=== TASK DATA ===

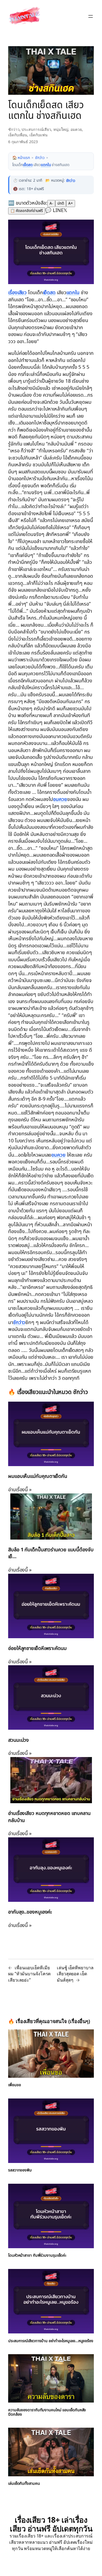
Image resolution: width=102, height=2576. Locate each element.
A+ (70, 203)
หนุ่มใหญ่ (60, 129)
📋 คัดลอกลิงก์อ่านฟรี (26, 210)
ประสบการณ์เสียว (36, 129)
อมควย (76, 129)
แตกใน (47, 164)
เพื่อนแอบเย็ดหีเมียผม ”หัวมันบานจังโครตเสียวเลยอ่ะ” (29, 1972)
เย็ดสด (28, 164)
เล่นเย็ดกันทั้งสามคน (24, 2486)
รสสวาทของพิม (20, 2169)
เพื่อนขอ (14, 2083)
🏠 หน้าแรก (21, 157)
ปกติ (60, 203)
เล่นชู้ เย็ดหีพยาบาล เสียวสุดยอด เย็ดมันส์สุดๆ (75, 1972)
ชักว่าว (14, 129)
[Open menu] (90, 16)
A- (51, 203)
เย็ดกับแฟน (38, 134)
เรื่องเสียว (18, 292)
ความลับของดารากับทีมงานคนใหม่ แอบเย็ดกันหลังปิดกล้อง (48, 2414)
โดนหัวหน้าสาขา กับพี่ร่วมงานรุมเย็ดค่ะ (38, 2254)
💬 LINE (54, 210)
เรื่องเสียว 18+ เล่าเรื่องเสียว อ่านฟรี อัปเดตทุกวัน (51, 2527)
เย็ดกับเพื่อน (17, 134)
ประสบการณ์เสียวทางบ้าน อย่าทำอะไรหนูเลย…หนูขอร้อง (44, 2341)
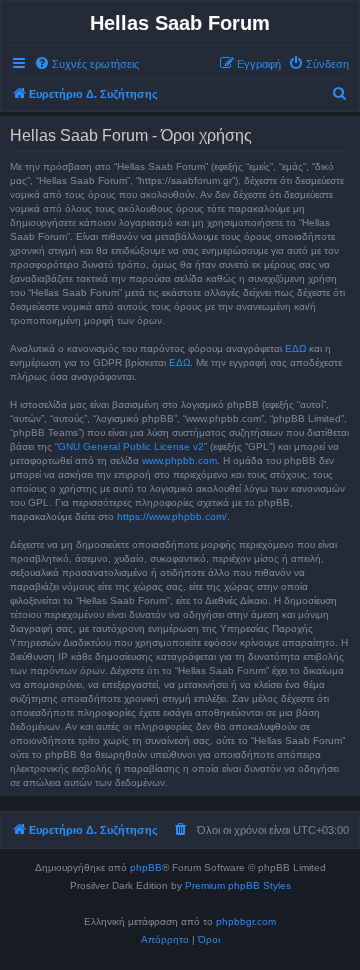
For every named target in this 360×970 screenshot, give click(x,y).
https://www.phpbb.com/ (172, 516)
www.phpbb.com (179, 460)
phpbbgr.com (246, 921)
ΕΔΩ (295, 348)
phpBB (146, 867)
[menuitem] (86, 64)
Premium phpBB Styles (238, 885)
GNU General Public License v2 (131, 446)
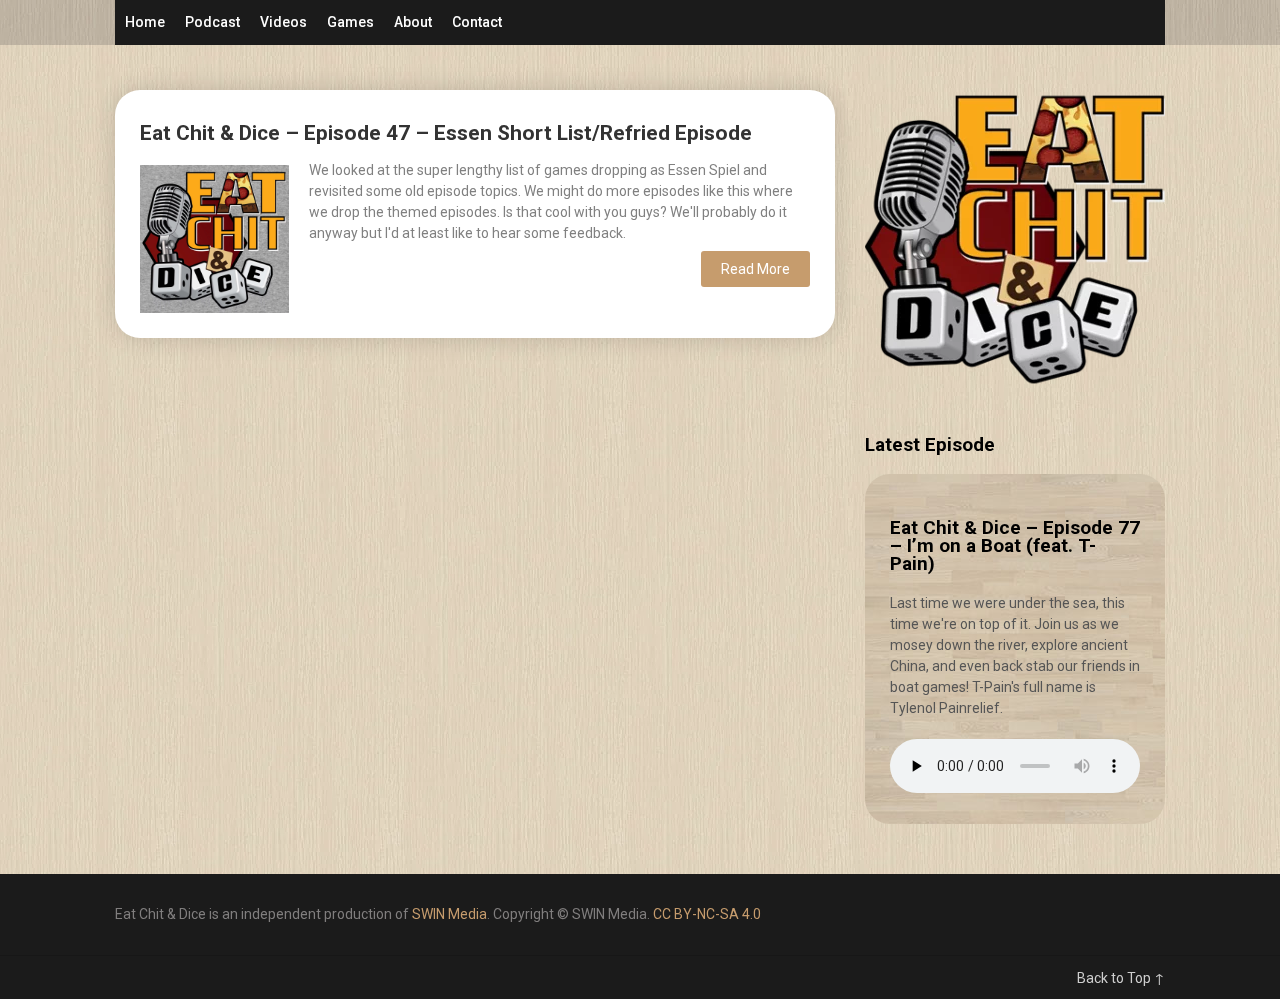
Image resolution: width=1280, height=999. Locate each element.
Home (145, 22)
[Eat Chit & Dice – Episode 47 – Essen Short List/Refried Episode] (214, 237)
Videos (283, 22)
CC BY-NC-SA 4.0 (707, 914)
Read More (755, 269)
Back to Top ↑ (1121, 978)
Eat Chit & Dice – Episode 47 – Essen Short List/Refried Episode (446, 133)
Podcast (212, 22)
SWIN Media (449, 914)
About (413, 22)
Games (350, 22)
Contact (477, 22)
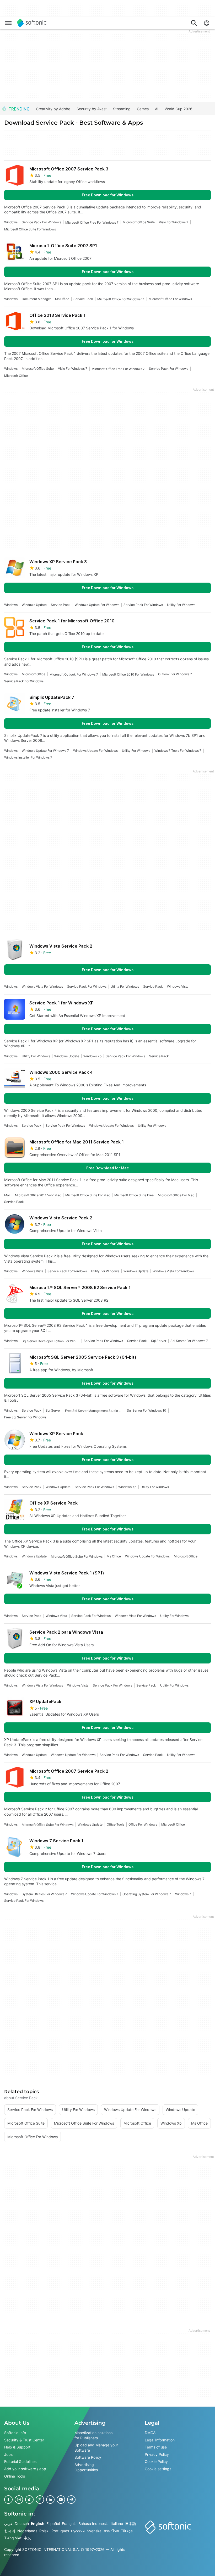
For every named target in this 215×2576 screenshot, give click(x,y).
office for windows (142, 1824)
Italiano (117, 2523)
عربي (8, 2523)
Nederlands (27, 2531)
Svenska (94, 2531)
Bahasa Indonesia (93, 2523)
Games (143, 109)
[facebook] (8, 2499)
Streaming (122, 109)
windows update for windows (97, 605)
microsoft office (16, 376)
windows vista (178, 986)
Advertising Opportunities (86, 2467)
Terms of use (156, 2447)
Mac (7, 1195)
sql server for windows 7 (189, 1341)
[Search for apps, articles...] (194, 23)
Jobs (8, 2454)
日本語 (130, 2523)
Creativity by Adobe (53, 109)
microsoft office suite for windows (30, 229)
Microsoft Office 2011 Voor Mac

===

* WHAT TO PRODUCE
If a line in the records above has the word "Locate", copy it.

* EXERCISE OUTPUT
Image resolution: width=102, height=2576. Locate each element.
Image resolution: width=1280, height=999. Locate each element.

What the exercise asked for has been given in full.